Reproduce these lines exactly, beginning with the line that contains "Click the 2:55 time axis marker" and continuing through the end of the records.

[Records for locating displayed items]

==================================================

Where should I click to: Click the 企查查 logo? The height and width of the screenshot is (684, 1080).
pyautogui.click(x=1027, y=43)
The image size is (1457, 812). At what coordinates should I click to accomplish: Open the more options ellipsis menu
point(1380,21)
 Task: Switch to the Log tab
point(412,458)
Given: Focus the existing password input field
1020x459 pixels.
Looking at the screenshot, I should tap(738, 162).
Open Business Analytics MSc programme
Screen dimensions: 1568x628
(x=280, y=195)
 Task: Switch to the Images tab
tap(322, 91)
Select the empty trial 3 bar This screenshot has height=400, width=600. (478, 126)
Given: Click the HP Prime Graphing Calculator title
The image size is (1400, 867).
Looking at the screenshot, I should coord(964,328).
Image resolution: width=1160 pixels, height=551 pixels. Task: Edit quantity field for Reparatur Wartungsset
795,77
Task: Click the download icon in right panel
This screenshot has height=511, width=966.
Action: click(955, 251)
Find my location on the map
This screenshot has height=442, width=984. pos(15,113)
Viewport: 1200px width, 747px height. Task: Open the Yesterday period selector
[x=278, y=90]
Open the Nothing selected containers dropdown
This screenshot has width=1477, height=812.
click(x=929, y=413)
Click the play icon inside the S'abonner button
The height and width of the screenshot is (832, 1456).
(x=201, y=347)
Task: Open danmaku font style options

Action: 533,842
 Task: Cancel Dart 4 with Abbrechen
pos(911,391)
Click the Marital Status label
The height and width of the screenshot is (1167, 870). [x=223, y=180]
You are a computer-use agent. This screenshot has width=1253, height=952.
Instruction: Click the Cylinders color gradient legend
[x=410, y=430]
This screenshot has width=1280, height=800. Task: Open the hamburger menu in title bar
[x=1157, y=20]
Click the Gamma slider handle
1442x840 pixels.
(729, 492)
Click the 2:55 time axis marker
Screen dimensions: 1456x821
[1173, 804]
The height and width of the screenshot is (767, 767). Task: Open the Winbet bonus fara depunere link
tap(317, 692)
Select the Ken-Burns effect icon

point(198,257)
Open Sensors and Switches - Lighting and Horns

==================================================

**WRITTEN ANSWER**
Click the 2:55 time axis marker
Screen dimensions: 1456x821
[1173, 804]
The height and width of the screenshot is (767, 767). Task: Open the Winbet bonus fara depunere link
tap(317, 692)
Select the Ken-Burns effect icon

point(198,257)
Open Sensors and Switches - Lighting and Horns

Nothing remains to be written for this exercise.